How to do text scraping using python

Read Time: 3 min

To use machine learning or deep learning for any natural language processing, the first and foremost thing required is DATA. Though a lot of open source data is available but mostly is in unstructured form. In this blog post, you will learn how to perform text scraping using python so that that ‘unstructured data’ can be utilized.

In my previous post, I had shown how to scrape images from Google. You can check that through link mentioned.

“The goal should be to turn the data into information and information into insights”

– Carly Fiorina, ex CEO of HP

Table of content:

  • What is web scraping
  • Why to use web scraping
  • How to scrape text data using python
  • Steps followed
  • Summary

What is web scraping?

Whenever you want to perform any task based on the machine learning or deep learning algorithm, first thing required is: “DATA”

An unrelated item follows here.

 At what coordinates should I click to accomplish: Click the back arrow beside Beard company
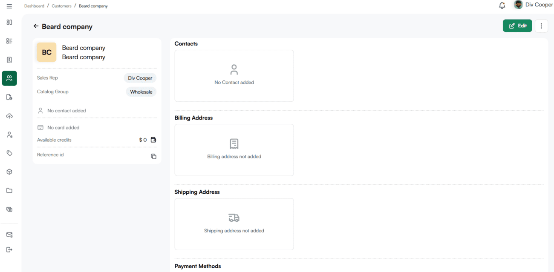(36, 26)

The more data you have, more chances are that you will have higher accuracy.

So how to collect it??

From the pool of information i.e. “INTERNET”

“To pull out the data from internet using some means, is known as Web scraping”

Why to web scrape the data?

No matter in whichever domain you want to apply Machine learning, almost everything uses the text data.

If you look at statistics here, you will get to know that either it’s research based data or price comparison or email marketing, everything requires web scraping to process the text data.

Source

How to web scrape the text data?

First, decide what you need to scrape and why? It is essential that you should have a clear goal in mind. Reason is, it will help you to understand which part of HTML needs to be extracted.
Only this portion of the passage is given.